Identify every line in the records below that contains the word "computer", and copy each of those lines.

=== INFORMATION SUPPLIED ===
■ ■ ■ ■ ■ ■ ■
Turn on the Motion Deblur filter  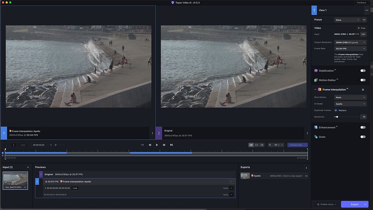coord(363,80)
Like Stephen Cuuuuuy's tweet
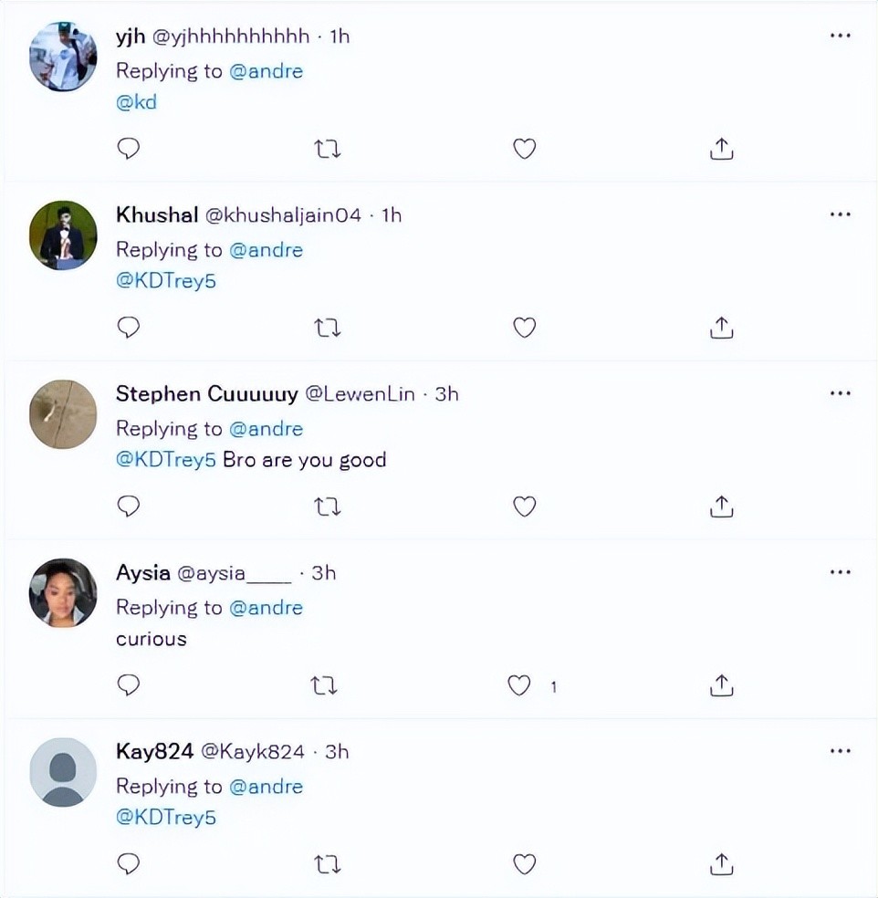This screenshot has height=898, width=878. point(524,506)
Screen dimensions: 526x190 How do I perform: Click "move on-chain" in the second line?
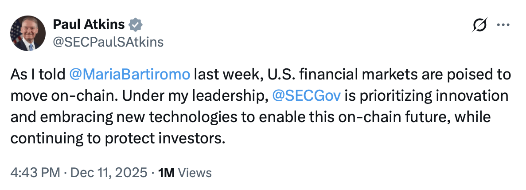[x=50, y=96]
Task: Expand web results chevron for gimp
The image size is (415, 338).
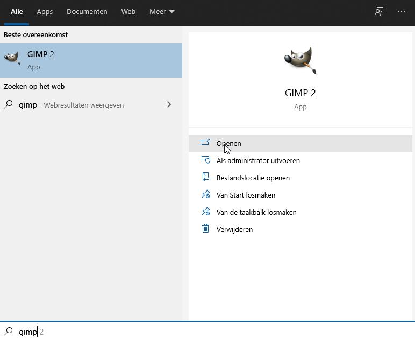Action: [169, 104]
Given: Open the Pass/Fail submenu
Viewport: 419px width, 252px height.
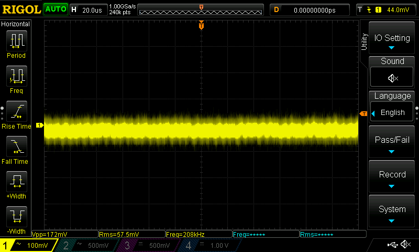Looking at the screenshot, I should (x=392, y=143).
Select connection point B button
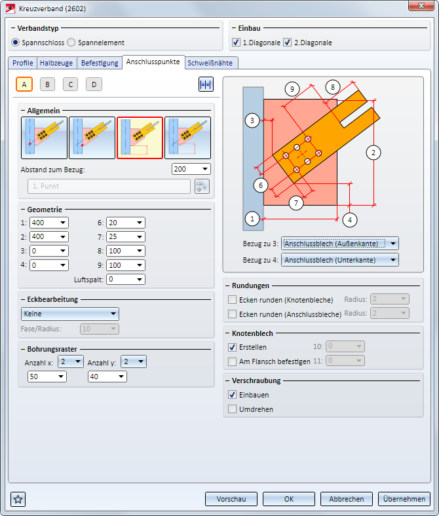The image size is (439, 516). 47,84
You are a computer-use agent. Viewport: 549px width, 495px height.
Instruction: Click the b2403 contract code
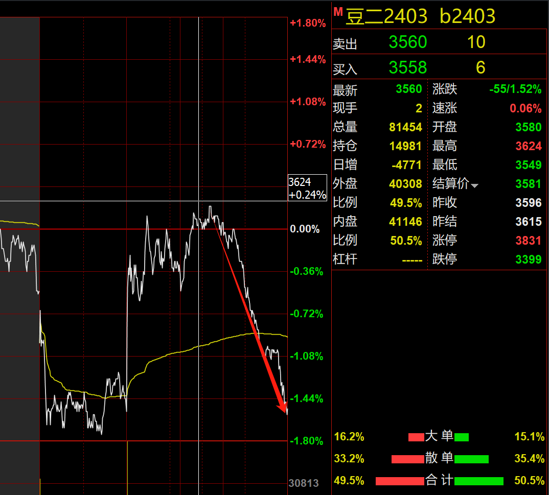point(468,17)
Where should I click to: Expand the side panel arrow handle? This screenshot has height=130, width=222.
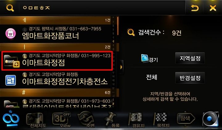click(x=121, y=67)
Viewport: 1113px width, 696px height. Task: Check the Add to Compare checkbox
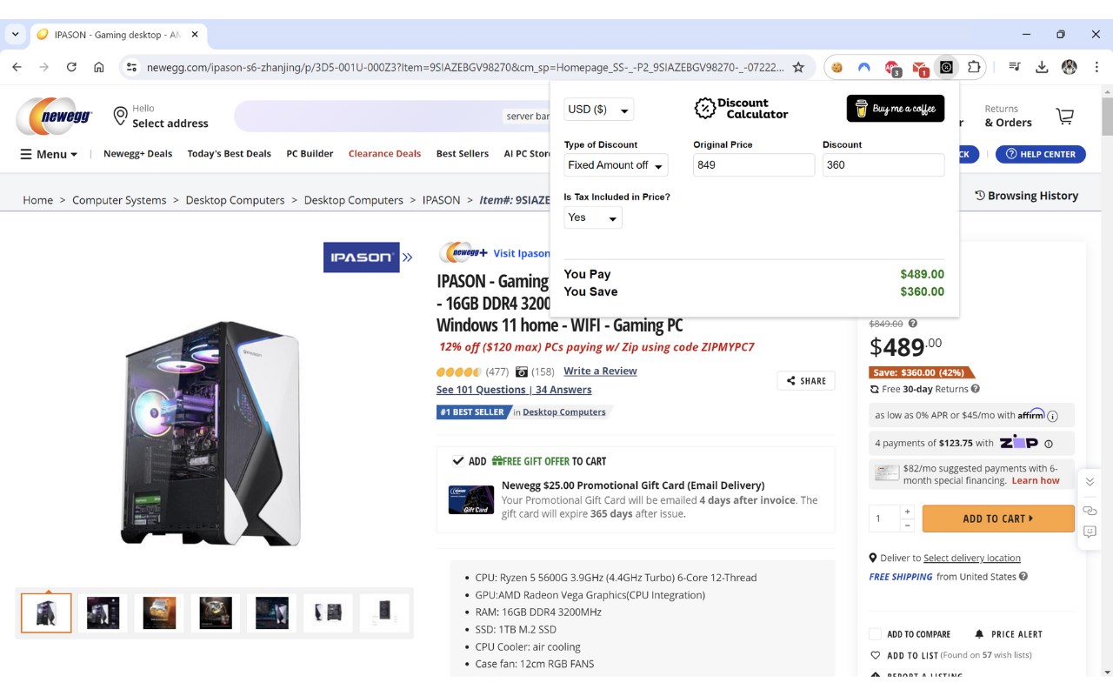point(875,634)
■ ■ ■ ■ ■ ■ ■
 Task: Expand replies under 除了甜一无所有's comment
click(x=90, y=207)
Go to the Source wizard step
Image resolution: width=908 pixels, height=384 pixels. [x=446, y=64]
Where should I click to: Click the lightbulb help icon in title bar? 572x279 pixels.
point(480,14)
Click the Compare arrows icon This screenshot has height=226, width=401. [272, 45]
■ ■ ■ ■ ■ ■ ■
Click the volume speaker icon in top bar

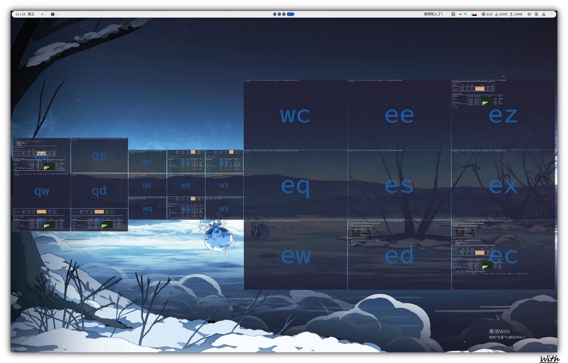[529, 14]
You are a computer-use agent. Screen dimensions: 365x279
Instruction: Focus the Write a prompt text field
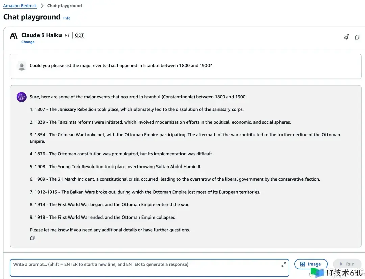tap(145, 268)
■ ■ ■ ■ ■ ■ ■
=== ANSWER BELOW ===
You are a computer-use agent. Viewport: 549px width, 495px height.
You are a computer-use agent. Screen dimensions: 365x279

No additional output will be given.